The problem
In the records below, count every line that contains the word "icon" and report only the total.

*** Opening of Given records ***

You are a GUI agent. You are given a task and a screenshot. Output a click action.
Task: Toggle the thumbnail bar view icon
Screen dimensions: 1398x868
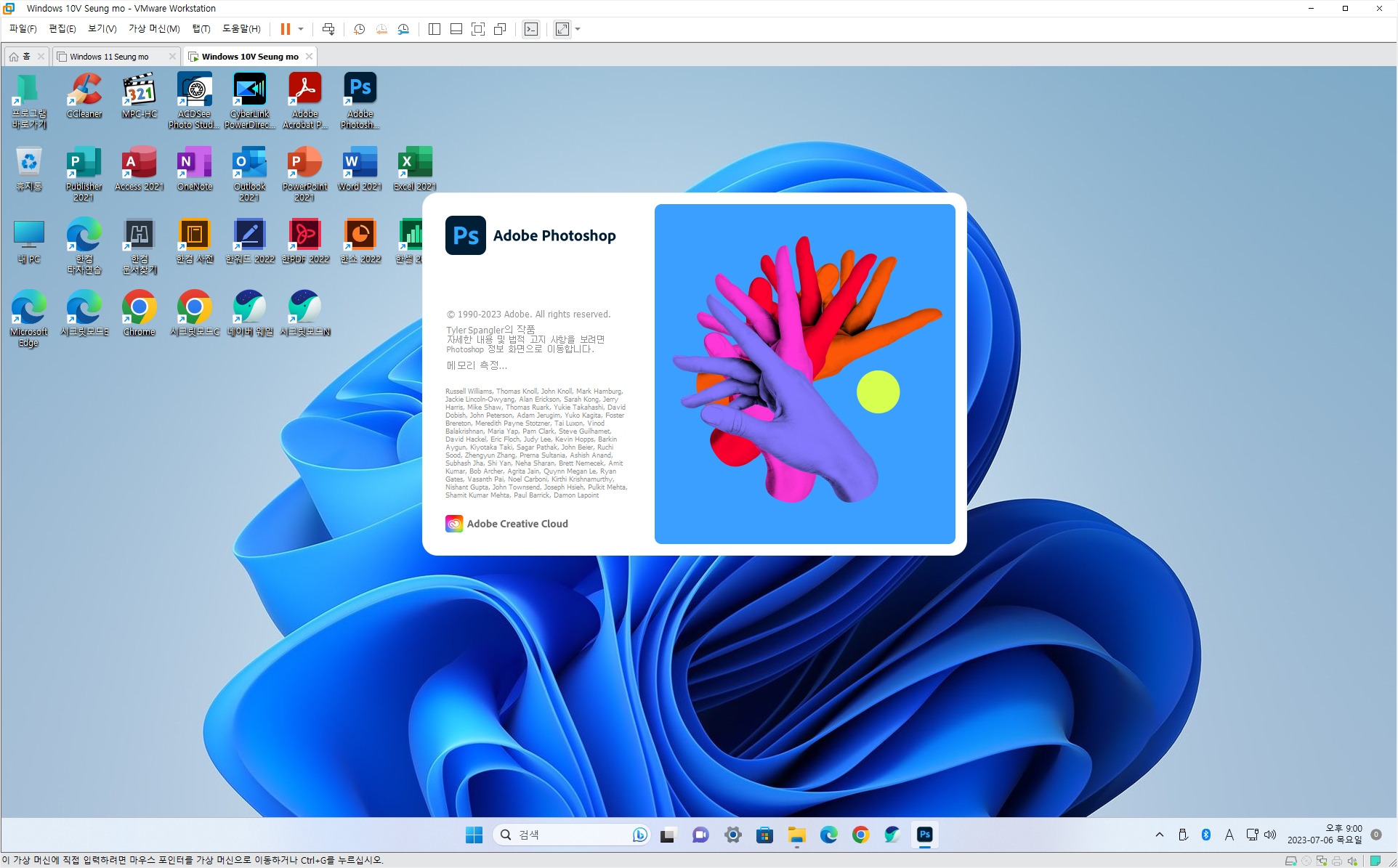456,29
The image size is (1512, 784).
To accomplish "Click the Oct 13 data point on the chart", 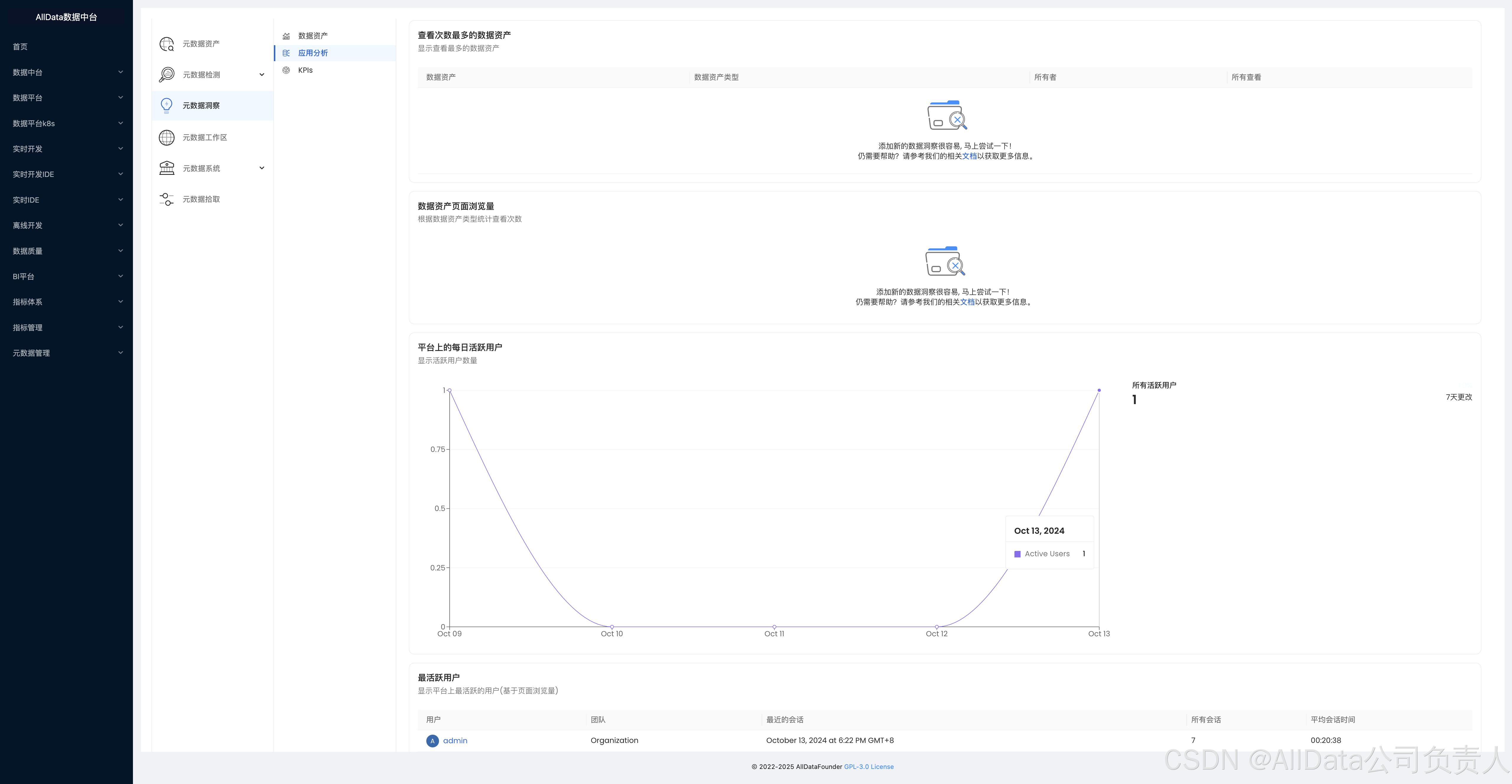I will coord(1099,390).
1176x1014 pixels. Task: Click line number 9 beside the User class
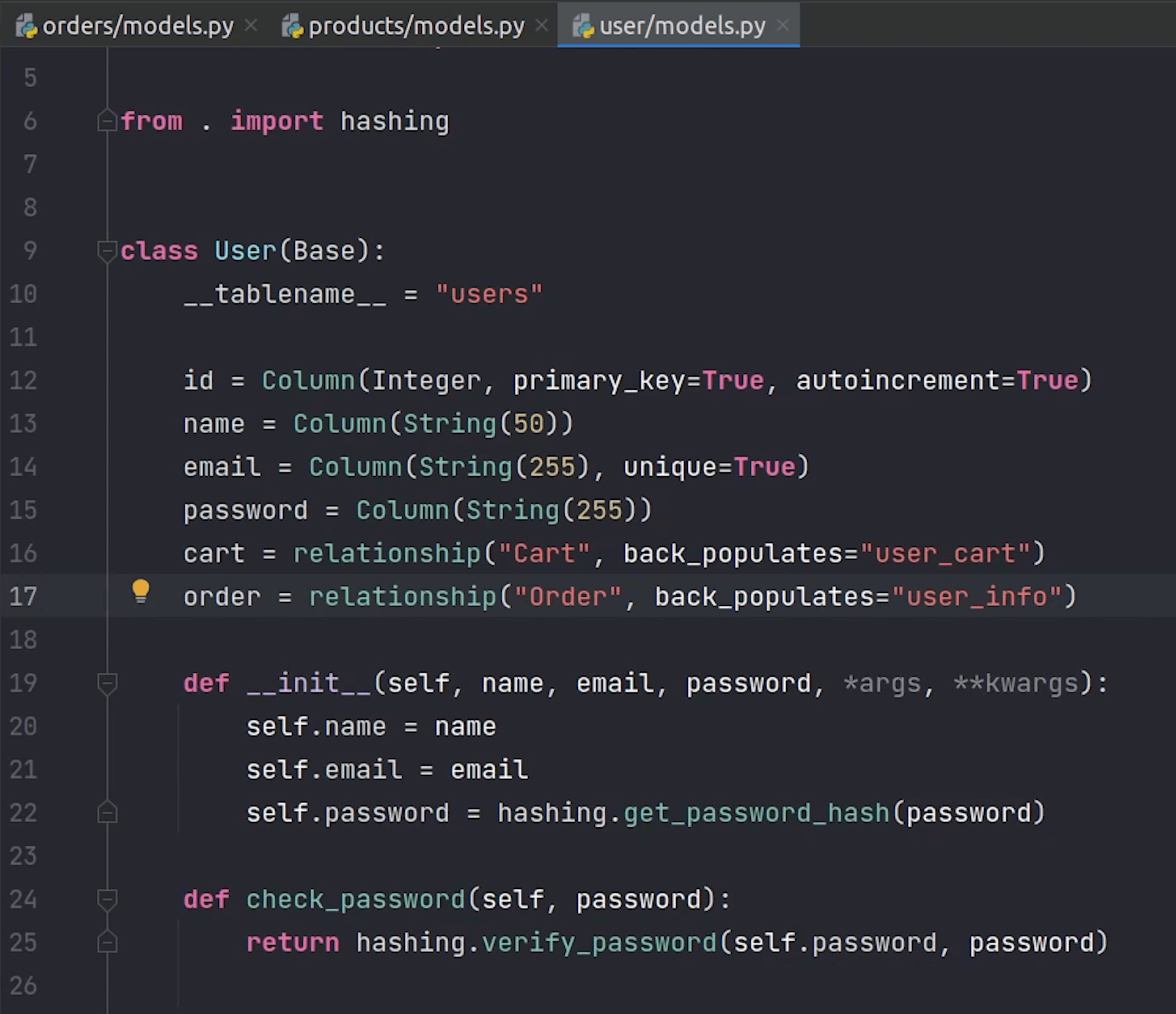[29, 250]
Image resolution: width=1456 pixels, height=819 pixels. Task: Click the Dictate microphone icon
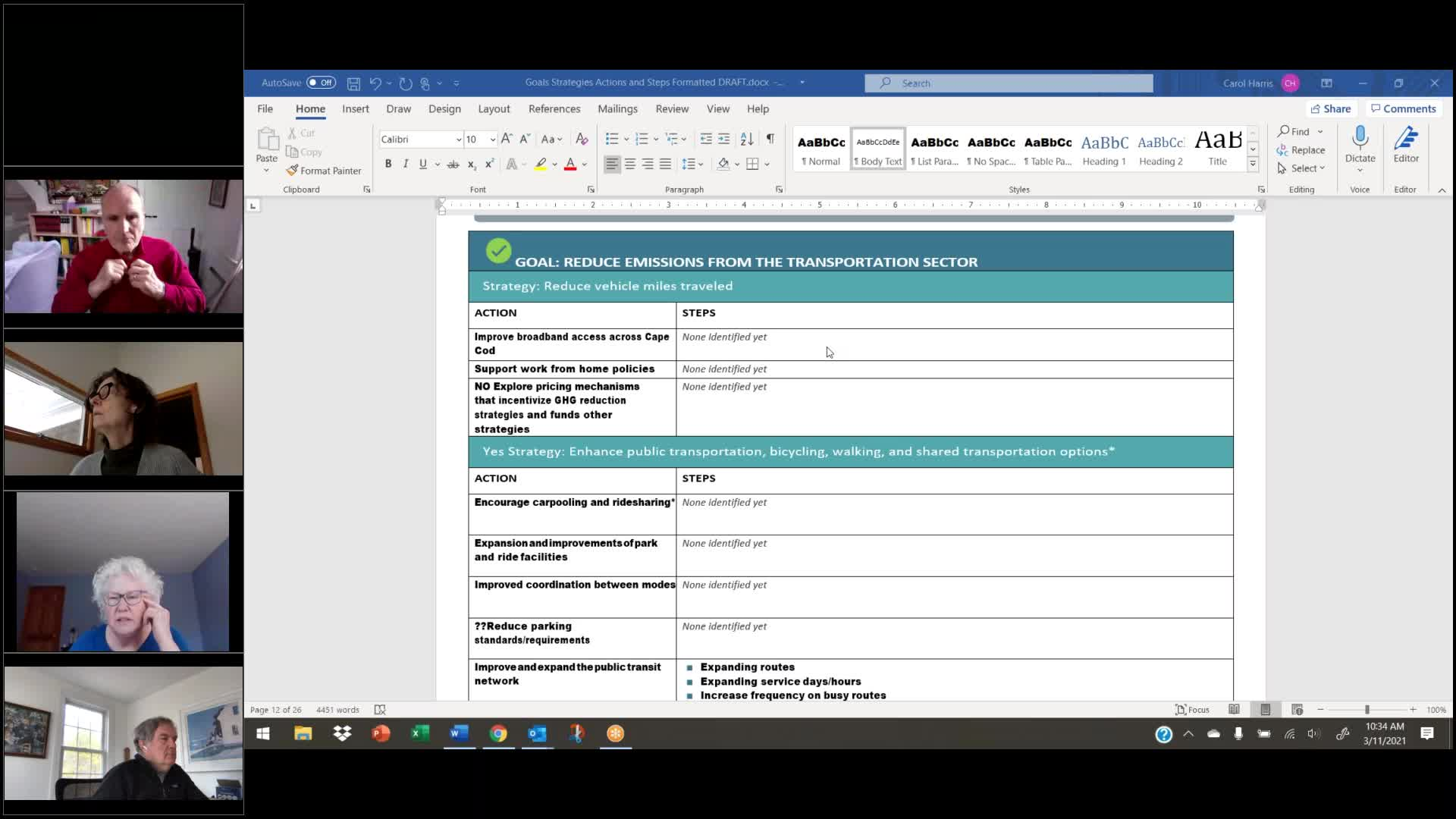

*** Close of Given records ***

Written response
2